Ben membuka ponselnya dan berniat untuk menelepon Elena. Beberapa nada dering itu berbunyi namun tidak dijawab oleh sipemilik nomor hingga terputus dengan sendirinya. Ben tak gentar. Ia terus menghubungi Elena kembali untuk mendapatkan lokasi persisnya keberadaan wanita itu. Ben mulai frustasi disaat-saat akhir hingga sambunganya terjawab.

"Ada apa, Ben?" Sapa Elena dengan nada pelan.

"El, kamu dimana?" Tanyanya panik. Ia tidak mendengar suara apapun diseberang sana.

Elena diam sejenak. "Aku lagi diluar."

"Diluar dimana?" Ben seperti ingin tahu. "Kamu dengan siapa?" Rasa penasarannya muncul.

Elena menghembuskan napas resahnya pelan. "Kamu tenang aja. Aku gak apa-apa." Ia berusaha meyakinkan pria itu.

Mendapat jawaban seperti itu dari Elena, Ben melemah. "Makan malamnya gimana?"

"Lain kali ya, Ben. Malam ini aku gak bisa." Ujarnya. Ada nada kekhawatiran disana.

"Ya udah, kamu hati-hati ya." Pesan Ben. Ia berharap wanita itu bisa menjaga dirinya walaupun keresahannya tak tertutupi.

Elena berdiri didepan sebuah kamar bernomorkan 6610. Ia mengetuk pintu itu dengan pelan.

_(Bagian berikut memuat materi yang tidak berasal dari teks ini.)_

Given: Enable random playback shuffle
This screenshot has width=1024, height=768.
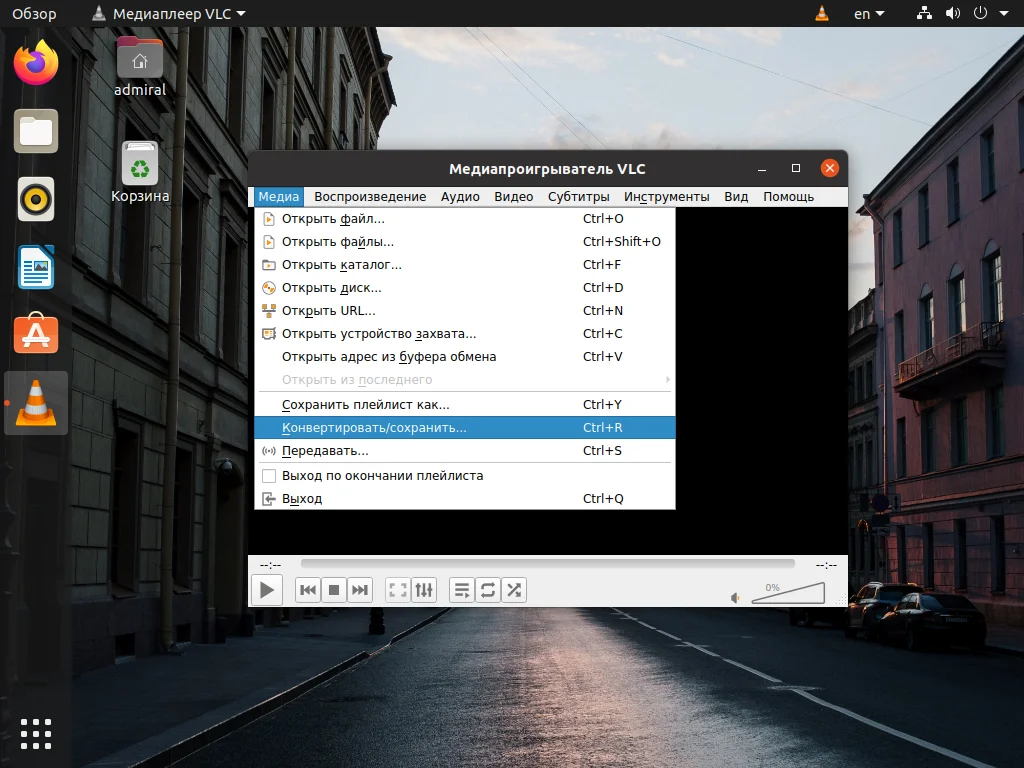Looking at the screenshot, I should 514,589.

Hanya dalam hitungan detik, penghuni kamar itu muncul yaitu Roy.

"Heeei... kamu udah datang." Sapa Roy didepan pintu. Pria itu tidak mengenakan kaos dan hanya mengenakan celana jeans birunya. Tubuhnya penuh dengan tato. Ia membuka pintunya lebar untuk menginjinkan wanita itu masuk.

Elena melangkahkan kakinya masuk ke kamar itu. Bau rokok dan alkohol sangat terasa disana. Bahkan isi kamar itu bukan lagi kamar hotel melainkan seperti sebuah basecamp yang sudah ditempati selama bertahun-tahun.

Banyak pakaian berserakan dilantai, alat-alat tato serta berbagai macam cat berwarnanya yang sangat Elena hapal. Belum lagi tempat tidurnya juga sangat berantakan dan ada bercak merah diselimutnya. Elena tahu kalau Roy nakal seperti dulu. Hingga matanya melihat sebuah celana dalam wanita berwarna hitam dibawah tempat tidur itu.

Roy memeluk Elena dari belakang hingga bibirnya memberikan sentuhan ditengkuk wanita itu. Elena tidak merasakan apapun dan ia hanya membiarkan dirinya disentuh oleh pria itu. Roy memutar tubuh Elena menghadapnya lalu membajiri wanita itu dengan ciuman mautnya.

Elena bahkan tidak bergerak dari posisinya. Kedua tangannya juga jatuh ke bawah. Dan matanya terbuka lebar melihat apa saja yang Roy lakukan padanya. Ingin rasanya ia memukul pria didepannya ini, namun kelak ia akan mendapatkan dua bahkan tiga kali lipat dari itu, ia tidak siap.

Roy melepaskan ciumannya dan menatap Elena. "Aku rindu sama kamu." Ucapnya lembut.

Elena tidak berkomentar apapun dan hanya membalas tatapan pria itu.

"Kita makan berdua. Udah lama kita gak makan bersama." Ajaknya. Elena hanya mengangguk. Roy mengambil baju kaosnya dan memakainya dengan segera.

Seorang pelayan mengantarkan dua buah piring berisikan makanan yang dipesan oleh mereka. Pelayan itu meletakkan piring Roy lebih dulu. Dan pria itu meliriknya dengan mengedipkan mata kirinya kepada pelayan wanita itu. Elena melihatnya dan ia sudah terbiasa dengan hal itu. Pelayan itu memberikan senyuman manis kemudian ia pergi meninggalkan meja itu.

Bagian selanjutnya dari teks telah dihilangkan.